In that light, the particular attention paid in part 4 of the Bill to the export of property from occupied territory is especially important. With Britain’s history in mind, the ratification of the first protocol could be said to indicate that we have at least learned something from any past transgressions and that the UK is committed to supporting other states in avoiding that sort of event.

I understand—the Minister will correct me if I am wrong—that no one has ever been charged with the destruction of the Buddhas of Bamiyan. That brings me to some of the technical concerns about the Bill. Will the Minister say how, if at all, The Hague convention would apply to the conflict in Afghanistan and other such recent conflicts? Likewise, there are concerns that a convention written in the 1950s, of which the most recent component—the second protocol—was drawn up in the relatively early years of the internet, will not sufficiently protect cultural property in digital form. We have come a long way from the days of Keats’ Grecian urn. The success of the landmark legal case against Uber on Friday is part of an ongoing effort to bring legislation up to date in relation to digital advancements, and the Government must bear that in mind. My hon. Friend the Member for Sheffield, Heeley (Louise Haigh) and I have been busy working away in Committee on the Digital Economy Bill, which is meant to update legislation to reflect the digital revolution.

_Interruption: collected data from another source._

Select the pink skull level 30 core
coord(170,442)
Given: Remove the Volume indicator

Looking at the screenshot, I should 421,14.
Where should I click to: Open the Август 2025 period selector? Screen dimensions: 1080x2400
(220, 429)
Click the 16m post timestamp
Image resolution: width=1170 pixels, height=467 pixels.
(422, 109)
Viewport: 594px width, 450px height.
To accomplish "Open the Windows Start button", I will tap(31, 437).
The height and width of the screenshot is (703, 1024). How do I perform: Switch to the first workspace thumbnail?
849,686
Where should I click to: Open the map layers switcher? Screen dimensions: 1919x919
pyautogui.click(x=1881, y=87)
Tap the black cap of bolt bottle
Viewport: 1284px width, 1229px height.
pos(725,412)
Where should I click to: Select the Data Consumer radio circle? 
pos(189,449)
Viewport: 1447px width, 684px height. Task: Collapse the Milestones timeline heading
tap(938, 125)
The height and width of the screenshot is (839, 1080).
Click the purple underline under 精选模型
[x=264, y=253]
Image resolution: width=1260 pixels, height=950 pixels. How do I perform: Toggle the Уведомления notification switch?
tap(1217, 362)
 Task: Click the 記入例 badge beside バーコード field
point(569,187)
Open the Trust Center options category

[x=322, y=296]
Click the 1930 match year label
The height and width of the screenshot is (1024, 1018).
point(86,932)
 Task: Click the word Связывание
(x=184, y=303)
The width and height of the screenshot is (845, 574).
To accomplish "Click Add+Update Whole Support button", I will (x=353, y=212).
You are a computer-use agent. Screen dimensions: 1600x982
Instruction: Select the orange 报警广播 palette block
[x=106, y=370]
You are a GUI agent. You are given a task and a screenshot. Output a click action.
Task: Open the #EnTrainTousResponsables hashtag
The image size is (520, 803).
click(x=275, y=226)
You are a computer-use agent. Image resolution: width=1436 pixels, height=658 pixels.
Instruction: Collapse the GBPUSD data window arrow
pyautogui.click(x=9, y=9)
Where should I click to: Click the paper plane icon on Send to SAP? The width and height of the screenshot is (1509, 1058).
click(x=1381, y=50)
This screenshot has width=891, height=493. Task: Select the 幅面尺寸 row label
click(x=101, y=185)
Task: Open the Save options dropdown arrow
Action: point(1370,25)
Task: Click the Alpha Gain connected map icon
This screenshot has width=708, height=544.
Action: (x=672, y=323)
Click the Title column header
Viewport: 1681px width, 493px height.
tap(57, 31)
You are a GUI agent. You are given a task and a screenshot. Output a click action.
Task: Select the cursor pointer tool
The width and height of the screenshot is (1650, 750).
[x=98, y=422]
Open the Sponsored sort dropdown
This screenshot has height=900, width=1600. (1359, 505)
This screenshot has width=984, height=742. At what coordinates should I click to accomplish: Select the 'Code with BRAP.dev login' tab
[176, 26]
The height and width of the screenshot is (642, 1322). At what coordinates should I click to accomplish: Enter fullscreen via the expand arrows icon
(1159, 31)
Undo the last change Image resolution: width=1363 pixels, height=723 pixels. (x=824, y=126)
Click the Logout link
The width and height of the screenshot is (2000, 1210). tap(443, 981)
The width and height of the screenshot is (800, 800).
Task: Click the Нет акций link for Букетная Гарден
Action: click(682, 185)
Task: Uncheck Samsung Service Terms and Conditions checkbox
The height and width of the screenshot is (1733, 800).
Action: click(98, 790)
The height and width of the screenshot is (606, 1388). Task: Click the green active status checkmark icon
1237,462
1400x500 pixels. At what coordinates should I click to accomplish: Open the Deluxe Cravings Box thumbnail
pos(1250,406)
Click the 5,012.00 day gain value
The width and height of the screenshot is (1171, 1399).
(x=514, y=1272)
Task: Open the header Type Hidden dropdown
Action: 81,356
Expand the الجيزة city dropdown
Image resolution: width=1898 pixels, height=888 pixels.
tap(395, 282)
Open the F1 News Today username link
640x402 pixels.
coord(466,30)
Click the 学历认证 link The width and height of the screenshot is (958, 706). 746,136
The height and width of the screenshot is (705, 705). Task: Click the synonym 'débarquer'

Lord Stevenson raised that issue during this Bill’s Committee stage in the Lords in relation to how cultural property is defined, and he received assurances from the Minister, Baroness Neville-Rolfe, that the wording was “flexible enough” to encompass technological advancements. If the Minister is willing to do so in her summing up, will she reinforce that reassurance that digital formats will equally be protected and included in the Bill’s definition of cultural property? As the convention dates from 1954, some of the definitions may seem slightly arcane, but some of the finest cultural objects in this country are things such as the archive of the British Film Institute—I have visited it—which can only be described as an absolute treasure trove of this country’s culture. Confirmation from the Government that such cultural artefacts are covered by the Bill, in bringing the convention into UK law, would be very helpful.

I want to ask one or two questions about how joined-up the thinking is. During the Second Reading debate in the Lords, Lord Redesdale mentioned the Ministry of Defence’s plans to create a squad of monuments men—and, presumably, women as well—whose focus would be to safeguard cultural property during armed conflicts. As I understand it, they would be soldiers with archaeology qualifications and the like. Meanwhile, the Department for Education has been campaigning against so-called soft subjects, leading to exam boards ending archaeology, art history and classical civilisation A-levels. The AQA explained its decision to cut A-level archaeology as follows:

“Our number one priority is making sure every student gets the result they deserve…the complex and specialist nature of the exams creates too many risks on that front”—

I am not sure how not offering an exam in a subject will make it any less specialist than it already is. On history of art, the AQA stated that the decision had nothing to do with the importance of the subject and

“won’t stop students going on to do a degree in it”.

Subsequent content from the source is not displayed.